SUPPLIED DATA >>
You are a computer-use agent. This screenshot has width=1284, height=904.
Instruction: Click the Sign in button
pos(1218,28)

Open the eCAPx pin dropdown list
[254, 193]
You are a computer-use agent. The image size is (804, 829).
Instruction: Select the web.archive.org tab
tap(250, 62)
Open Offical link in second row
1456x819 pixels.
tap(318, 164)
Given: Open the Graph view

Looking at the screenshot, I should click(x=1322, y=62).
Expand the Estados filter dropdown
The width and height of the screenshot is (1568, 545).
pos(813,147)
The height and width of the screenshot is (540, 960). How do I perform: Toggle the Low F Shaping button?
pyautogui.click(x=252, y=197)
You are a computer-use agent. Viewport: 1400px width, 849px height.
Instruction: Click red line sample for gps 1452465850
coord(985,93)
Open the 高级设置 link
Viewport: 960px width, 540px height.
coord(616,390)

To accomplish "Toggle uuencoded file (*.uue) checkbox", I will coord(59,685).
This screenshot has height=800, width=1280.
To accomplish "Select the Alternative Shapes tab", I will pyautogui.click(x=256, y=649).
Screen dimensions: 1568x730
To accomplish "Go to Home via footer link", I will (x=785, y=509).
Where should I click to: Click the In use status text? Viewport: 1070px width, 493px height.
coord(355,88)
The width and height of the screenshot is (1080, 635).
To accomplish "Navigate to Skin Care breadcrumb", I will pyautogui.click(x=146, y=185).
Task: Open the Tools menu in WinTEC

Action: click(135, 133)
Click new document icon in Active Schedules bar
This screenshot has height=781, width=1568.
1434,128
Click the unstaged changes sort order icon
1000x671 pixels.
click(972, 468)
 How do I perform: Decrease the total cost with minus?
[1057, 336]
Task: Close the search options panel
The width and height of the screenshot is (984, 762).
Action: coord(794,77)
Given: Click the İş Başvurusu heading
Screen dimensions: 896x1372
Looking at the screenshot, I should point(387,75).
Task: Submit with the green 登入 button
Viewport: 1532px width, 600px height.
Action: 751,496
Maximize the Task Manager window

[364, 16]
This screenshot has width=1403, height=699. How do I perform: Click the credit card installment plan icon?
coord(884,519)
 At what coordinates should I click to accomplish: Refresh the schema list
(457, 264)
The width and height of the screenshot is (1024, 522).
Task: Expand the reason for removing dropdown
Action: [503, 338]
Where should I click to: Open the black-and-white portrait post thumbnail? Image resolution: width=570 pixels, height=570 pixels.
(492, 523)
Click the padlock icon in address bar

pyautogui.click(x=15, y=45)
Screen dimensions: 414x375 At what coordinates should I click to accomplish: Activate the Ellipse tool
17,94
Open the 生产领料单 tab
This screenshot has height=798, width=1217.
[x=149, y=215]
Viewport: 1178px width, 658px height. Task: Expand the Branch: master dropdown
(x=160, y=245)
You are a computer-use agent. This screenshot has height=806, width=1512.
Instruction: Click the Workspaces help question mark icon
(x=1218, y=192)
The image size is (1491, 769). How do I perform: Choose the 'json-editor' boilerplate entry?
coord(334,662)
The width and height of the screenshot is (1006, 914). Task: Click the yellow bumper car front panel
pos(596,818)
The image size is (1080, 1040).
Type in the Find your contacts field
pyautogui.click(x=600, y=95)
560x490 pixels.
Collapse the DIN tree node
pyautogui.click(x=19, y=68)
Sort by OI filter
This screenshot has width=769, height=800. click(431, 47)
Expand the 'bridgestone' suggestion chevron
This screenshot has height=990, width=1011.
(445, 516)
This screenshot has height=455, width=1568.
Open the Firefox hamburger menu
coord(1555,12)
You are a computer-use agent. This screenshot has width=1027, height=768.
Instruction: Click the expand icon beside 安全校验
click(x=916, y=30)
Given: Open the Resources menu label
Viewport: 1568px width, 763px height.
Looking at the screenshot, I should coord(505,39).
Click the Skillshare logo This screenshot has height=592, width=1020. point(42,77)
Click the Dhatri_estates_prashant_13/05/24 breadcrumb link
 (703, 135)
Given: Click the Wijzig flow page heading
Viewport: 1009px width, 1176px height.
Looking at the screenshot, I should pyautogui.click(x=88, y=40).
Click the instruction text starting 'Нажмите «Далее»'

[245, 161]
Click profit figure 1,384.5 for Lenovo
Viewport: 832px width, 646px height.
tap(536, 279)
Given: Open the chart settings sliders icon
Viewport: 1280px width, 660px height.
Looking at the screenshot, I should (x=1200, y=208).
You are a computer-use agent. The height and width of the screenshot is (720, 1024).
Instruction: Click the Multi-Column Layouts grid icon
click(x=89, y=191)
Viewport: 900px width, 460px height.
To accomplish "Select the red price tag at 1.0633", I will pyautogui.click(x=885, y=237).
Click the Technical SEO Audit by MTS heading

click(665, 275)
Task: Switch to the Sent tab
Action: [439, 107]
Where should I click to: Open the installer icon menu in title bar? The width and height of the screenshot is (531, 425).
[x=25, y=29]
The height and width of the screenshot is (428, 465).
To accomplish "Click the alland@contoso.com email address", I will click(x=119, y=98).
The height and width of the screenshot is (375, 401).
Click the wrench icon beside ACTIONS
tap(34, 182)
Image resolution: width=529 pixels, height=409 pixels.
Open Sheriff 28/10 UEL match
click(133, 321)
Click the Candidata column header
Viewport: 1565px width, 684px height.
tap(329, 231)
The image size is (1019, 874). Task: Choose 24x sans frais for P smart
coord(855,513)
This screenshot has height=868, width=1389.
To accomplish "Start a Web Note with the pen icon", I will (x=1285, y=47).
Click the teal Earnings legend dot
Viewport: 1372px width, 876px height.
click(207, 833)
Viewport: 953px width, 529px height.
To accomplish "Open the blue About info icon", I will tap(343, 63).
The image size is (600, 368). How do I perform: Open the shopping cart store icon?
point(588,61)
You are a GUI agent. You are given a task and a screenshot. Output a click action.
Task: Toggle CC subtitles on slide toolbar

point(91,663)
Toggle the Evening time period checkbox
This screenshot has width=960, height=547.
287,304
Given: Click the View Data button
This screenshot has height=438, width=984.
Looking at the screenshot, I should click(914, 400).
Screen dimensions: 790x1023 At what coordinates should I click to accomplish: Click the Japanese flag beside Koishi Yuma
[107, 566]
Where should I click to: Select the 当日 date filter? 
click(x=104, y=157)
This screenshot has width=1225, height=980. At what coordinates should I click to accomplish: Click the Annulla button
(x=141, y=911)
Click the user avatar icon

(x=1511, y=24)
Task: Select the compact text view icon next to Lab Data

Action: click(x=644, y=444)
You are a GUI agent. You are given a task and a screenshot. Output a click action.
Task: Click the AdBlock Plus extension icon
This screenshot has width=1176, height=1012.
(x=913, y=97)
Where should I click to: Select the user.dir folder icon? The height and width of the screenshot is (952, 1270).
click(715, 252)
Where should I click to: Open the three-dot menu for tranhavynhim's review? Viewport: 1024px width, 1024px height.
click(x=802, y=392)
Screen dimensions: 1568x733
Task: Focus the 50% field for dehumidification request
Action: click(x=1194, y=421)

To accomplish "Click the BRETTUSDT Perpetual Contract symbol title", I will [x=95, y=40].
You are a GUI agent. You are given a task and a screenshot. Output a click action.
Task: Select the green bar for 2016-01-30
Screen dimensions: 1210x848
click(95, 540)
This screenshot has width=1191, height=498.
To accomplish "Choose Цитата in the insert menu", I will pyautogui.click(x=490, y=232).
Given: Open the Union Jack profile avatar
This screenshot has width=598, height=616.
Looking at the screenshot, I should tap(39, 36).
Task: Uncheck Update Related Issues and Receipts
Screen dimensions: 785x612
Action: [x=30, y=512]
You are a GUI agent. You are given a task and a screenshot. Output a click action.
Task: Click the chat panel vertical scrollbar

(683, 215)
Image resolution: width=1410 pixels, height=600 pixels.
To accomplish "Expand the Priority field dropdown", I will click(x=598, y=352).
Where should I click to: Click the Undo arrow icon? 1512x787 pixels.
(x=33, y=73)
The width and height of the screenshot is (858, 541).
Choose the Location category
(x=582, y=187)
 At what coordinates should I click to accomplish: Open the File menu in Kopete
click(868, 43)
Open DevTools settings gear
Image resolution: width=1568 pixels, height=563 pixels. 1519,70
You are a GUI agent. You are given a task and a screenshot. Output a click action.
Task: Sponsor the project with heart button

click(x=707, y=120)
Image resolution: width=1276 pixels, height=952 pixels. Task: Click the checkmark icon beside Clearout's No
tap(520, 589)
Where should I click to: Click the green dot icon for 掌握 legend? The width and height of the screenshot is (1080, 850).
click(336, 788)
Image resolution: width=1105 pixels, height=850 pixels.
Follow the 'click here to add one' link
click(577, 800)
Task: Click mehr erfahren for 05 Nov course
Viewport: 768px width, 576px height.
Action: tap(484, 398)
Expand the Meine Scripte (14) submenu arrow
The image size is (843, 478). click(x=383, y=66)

TASK ITEM >>
Set down the lines above as they stand, starting with the first line and ending with the line that contains "You are a computer-use agent. The image".

SOLUTION TO THIS TASK >>
You are a computer-use agent. This screenshot has width=1284, height=904.
Instruction: Click the Sign in button
pos(1218,28)

Open the eCAPx pin dropdown list
[254, 193]
You are a computer-use agent. The image size is (804, 829).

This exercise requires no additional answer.